> _BRIEF_:
The expected output is the line with "Click the Edit pencil button" plus all lines after it to the end of the material below, reproduced exactly, with pictures omitted and nothing else included.

> _ENTRIES SHOWN_:
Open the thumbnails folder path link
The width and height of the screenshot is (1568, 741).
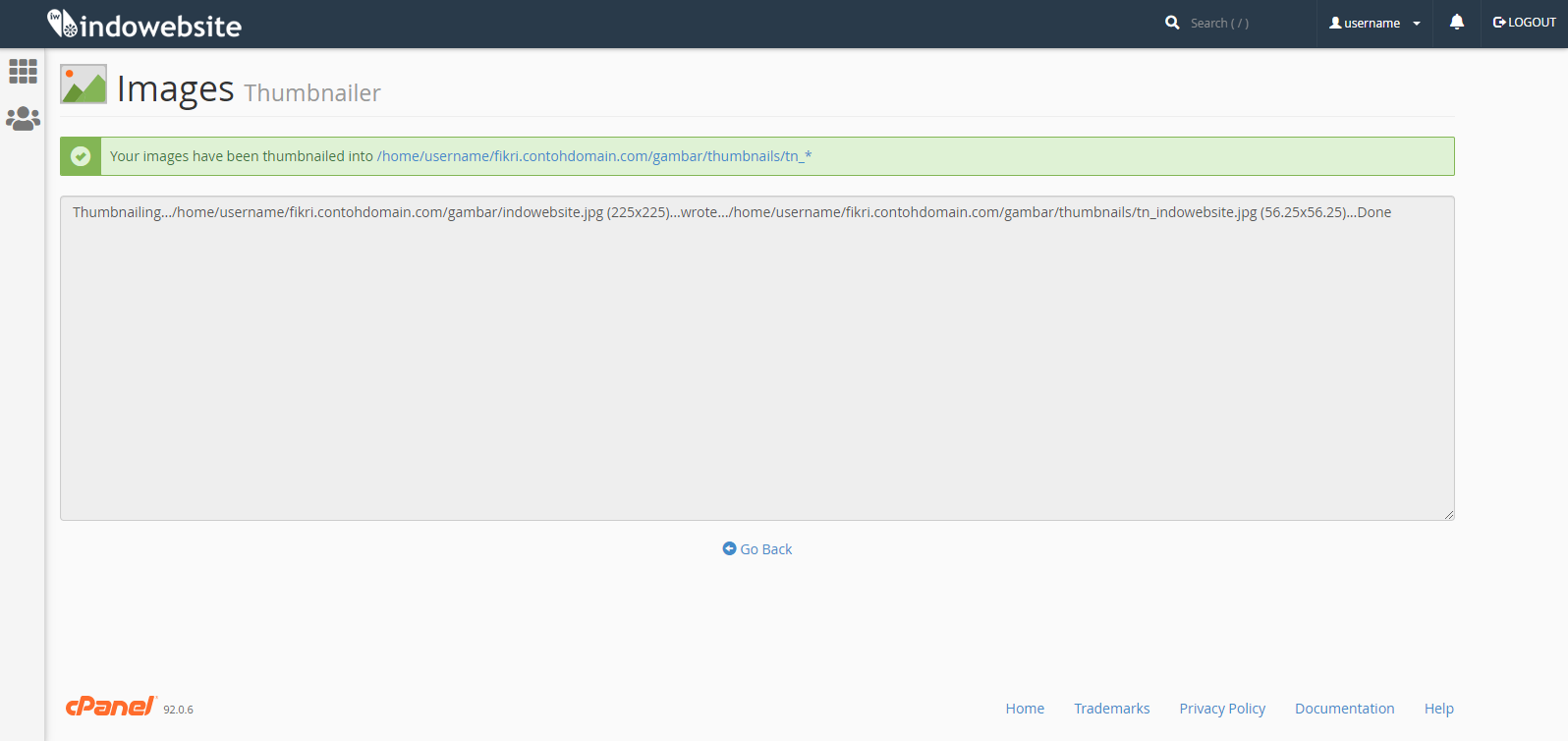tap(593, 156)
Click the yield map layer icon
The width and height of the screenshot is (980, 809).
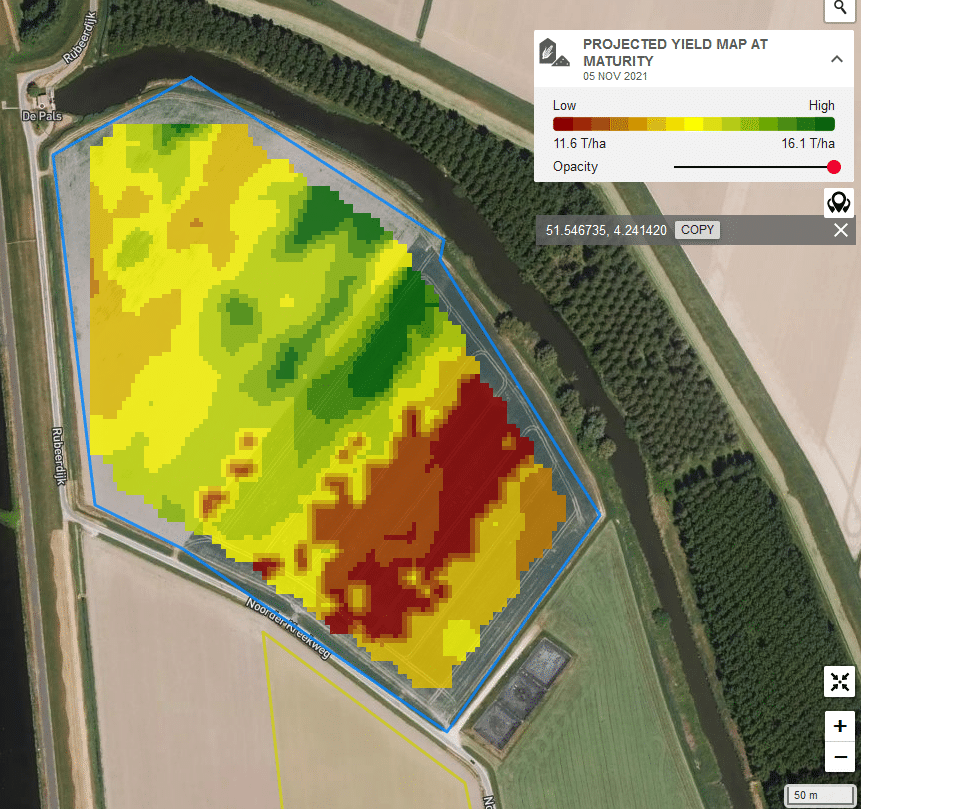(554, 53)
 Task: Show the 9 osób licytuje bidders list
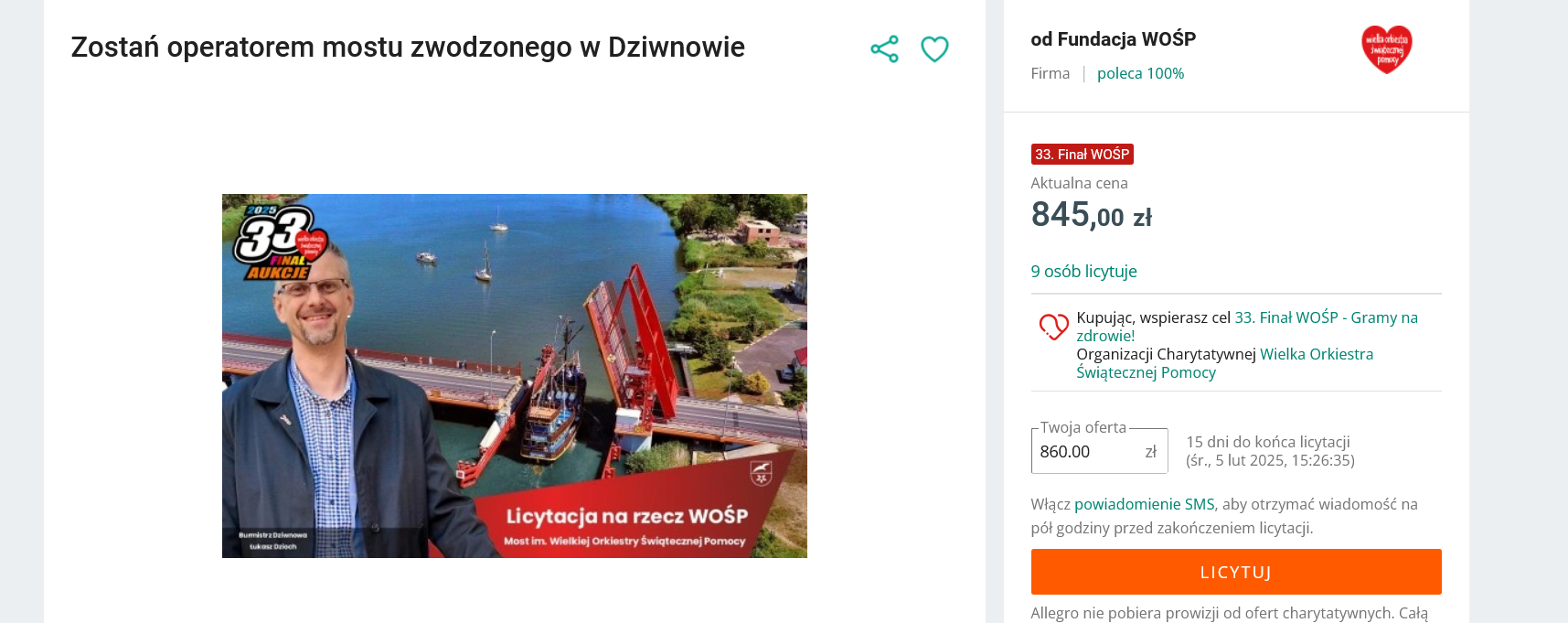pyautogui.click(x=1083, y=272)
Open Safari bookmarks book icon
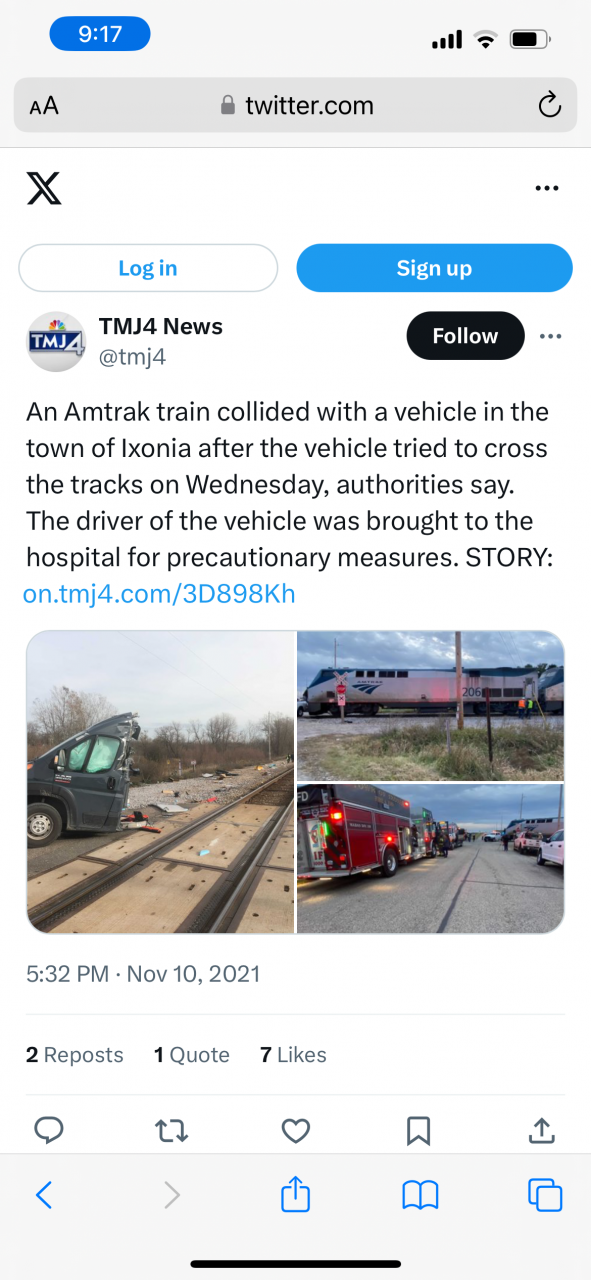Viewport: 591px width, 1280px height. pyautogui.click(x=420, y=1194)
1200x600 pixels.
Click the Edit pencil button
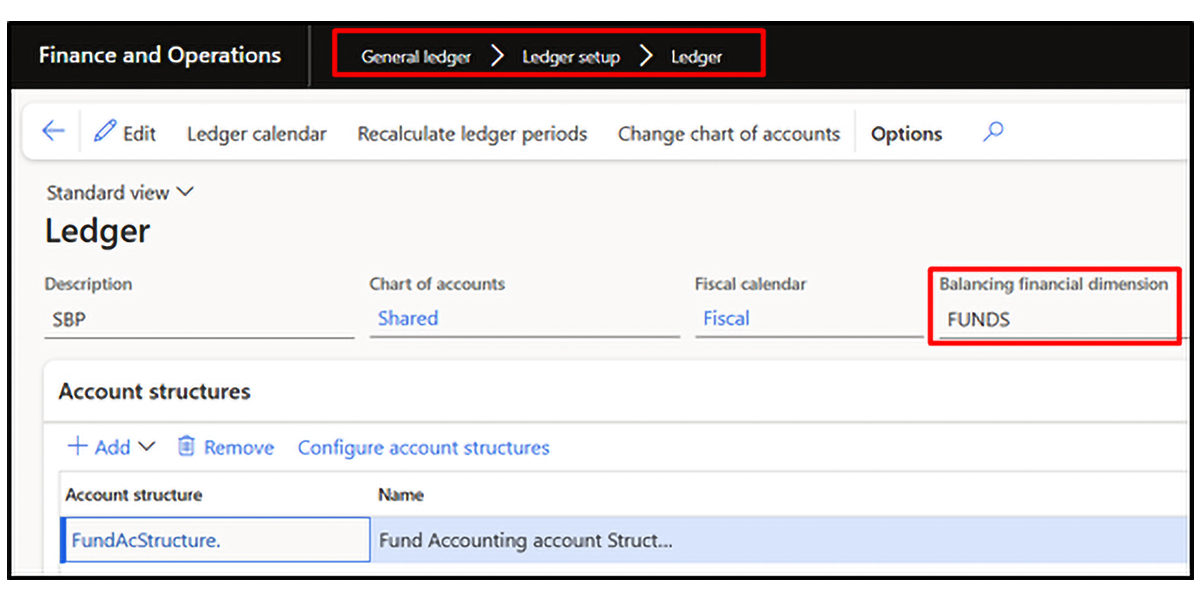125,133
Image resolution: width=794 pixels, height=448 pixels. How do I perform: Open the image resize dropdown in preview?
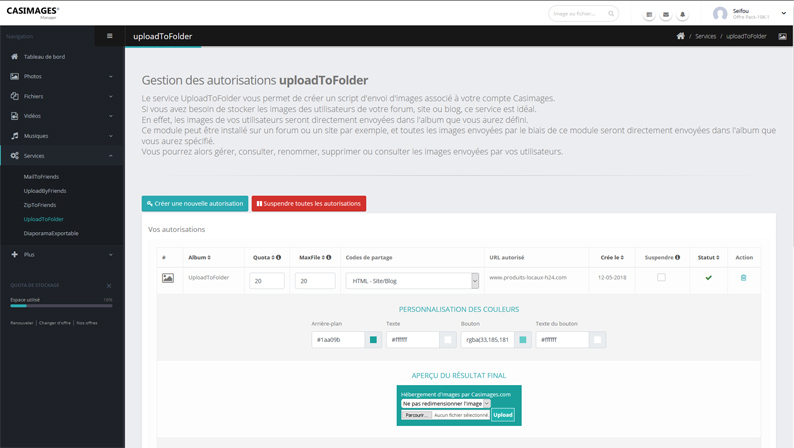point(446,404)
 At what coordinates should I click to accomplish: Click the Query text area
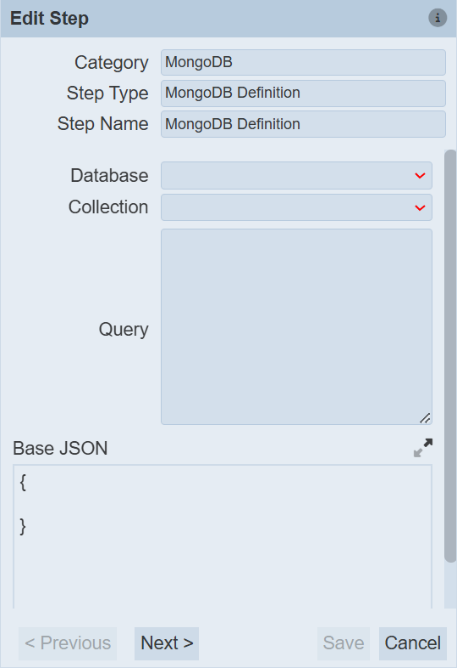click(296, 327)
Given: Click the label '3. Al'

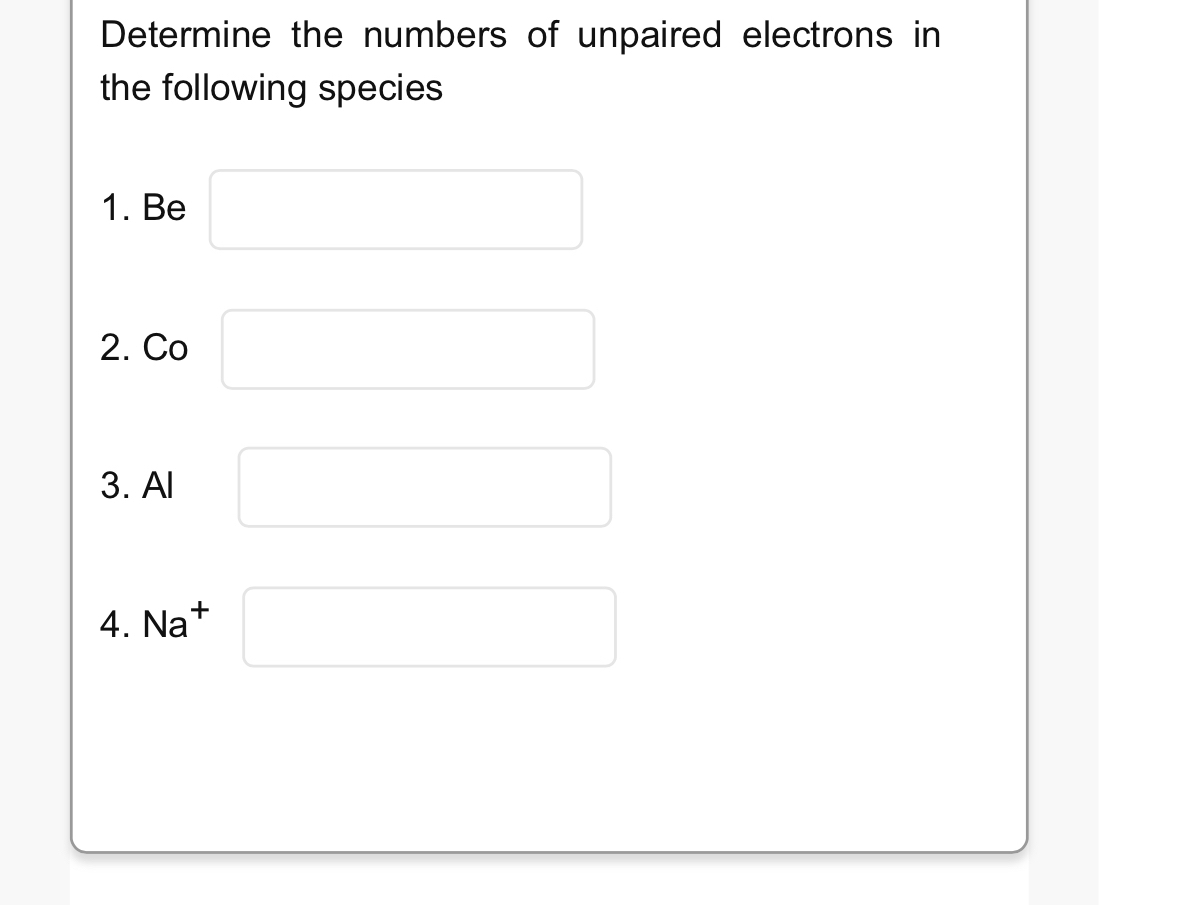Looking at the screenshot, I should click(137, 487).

> _RESULT OF THE EXERCISE_:
Click the Edit pencil button
125,133
Image resolution: width=794 pixels, height=448 pixels. How do I perform: Open the image resize dropdown in preview?
point(446,404)
 At what coordinates should I click to accomplish: Click the Query text area
click(296, 327)
Given: Click the label '3. Al'

Looking at the screenshot, I should click(137, 487).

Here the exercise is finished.